Disclaimer: I don't own Gundam Seed/Destiny but this story is mine.


A/N: Ini sy buat lebih dulu daripada Taken by You. Saya membuat ini sekitar bulan awal Juli – September, belum sempat di publish karena terjadi perdebatan batin di chappie 2 yang akhirnya, no lemon here! XP~ hanya sedikit err, steamy (maybe?) *plak* fic ini ru kelar akhir bulan kemaren *nangisharu*.

Warning: Many adult content (still in control). AU. OOC. Typo(s) Un-Beta-ed. Crack pairing. Not-a-very-happy-ending-story. Alur loncat & cepat.

Rate: T to be M for plot, adult theme, etc.

Genre: Romance, Hurt/Comfort, Angst, Family.

Summary: Love come, blow and vanish. Bahkan cintanya yang begitu besar pada pasangannya masih memiliki keterbatasan. Dia, orang baru dalam hidupnya. Tapi dia mencintainya melebihi cintanya pada pasangannya sendiri. Manakah yang akan ia pilih? AU. AC. Cover not mine. Warning inside. DLDR.


.

Edge of Infinite

...

Chapter One: Door of Flame

.


"Ini tidak ... terjadi.
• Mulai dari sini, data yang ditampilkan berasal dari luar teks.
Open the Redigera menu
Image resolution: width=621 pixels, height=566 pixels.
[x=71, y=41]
I-ini tidak akan berhasil." Athrun mendesis kecil. Suaranya hanya dapat terdengar oleh wanita didepannya.

Terlihat jelas di mata emerald-nya, Ia marah ... sangat marah. Seolah-olah dinding tempat sang wanita terperangkap diantara kedua lengan Athrun akan hancur bila ia memukulnya.

Jangankan sebuah dinding. Rasanya dataran di dunia ini ingin ia luluhkan. Langit atap dunia ini ingin ia runtuhkan.
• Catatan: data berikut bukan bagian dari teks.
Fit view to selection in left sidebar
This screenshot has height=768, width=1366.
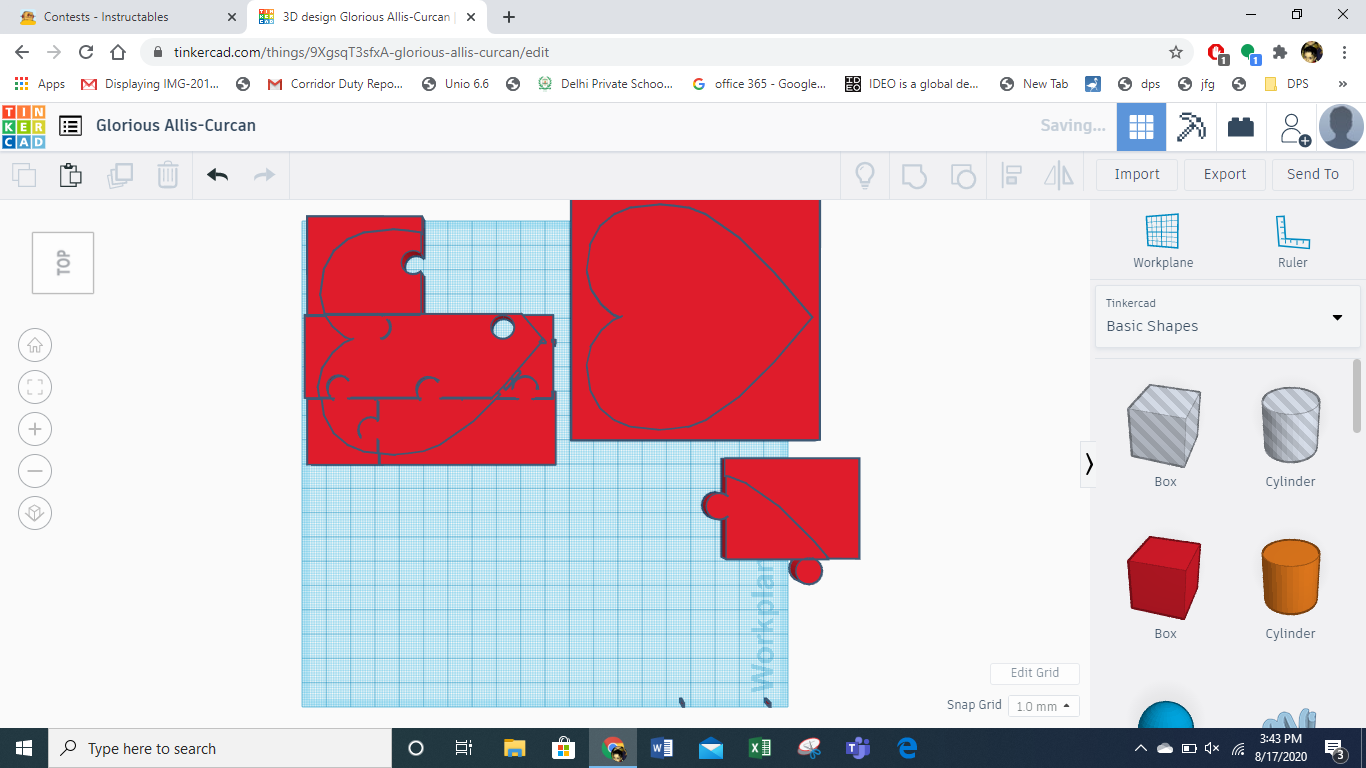click(x=35, y=387)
Bara kemarahan terlukiskan jelas di mata Athrun. Bahkan Athrun sesekali menggertakan giginya untuk menahan luapan emosi.

Emosi. Banyak sekali emosi yang mengalir di matanya.

Wanita itu takut.

Takut. Lututnya sedikit bergetar. Takut.

Bila ia membuka suaranya yang keluar hanyalan hembusan nafas. Tanpa kata-kata. Suaranya tercekat. Tapi sang wanita takkan mengakuinya.

Tidak. Tidak dengan pria ini. Tidak dengan pria yang menyakitinya ... sekaligus ia sukai.

Sang wanita menarik nafas dalam-dalam, nafasnya cepat tak beraturan. Takut sekaligus marah.

Ia marah pada dirinya sendiri. Membiarkan dirinya sendiri terperangkap olehnya. Ia marah pada Athrun. Karena telah menarik diri darinya. Ia marah pada Kira. Karena dialah ... yang mengenalkannya pada Athrun.

Kira, orang yang disayangi oleh sang wanita, memperkenalkannya pada Athrun. Athrun, sahabat Kira. Kira, saudara kembar Cagalli.

Mungkin ... ia juga menyalahkan takdir.

Takdir mempertemukan mereka tapi tak mengijinkan untuk mempersatukan mereka. Terlalu sulit. Terlalu rumit.

Sial!

"Benarkan!?" Tanya Athrun menuntun.

Bibir sang wanita bergetar hebat tapi Ia masih bisa membalasnya, "A-Apa yang s-sebenarnya ingin k-kau dengar!?"

"Sama dengan yang kuucapkan sebelumnya! -"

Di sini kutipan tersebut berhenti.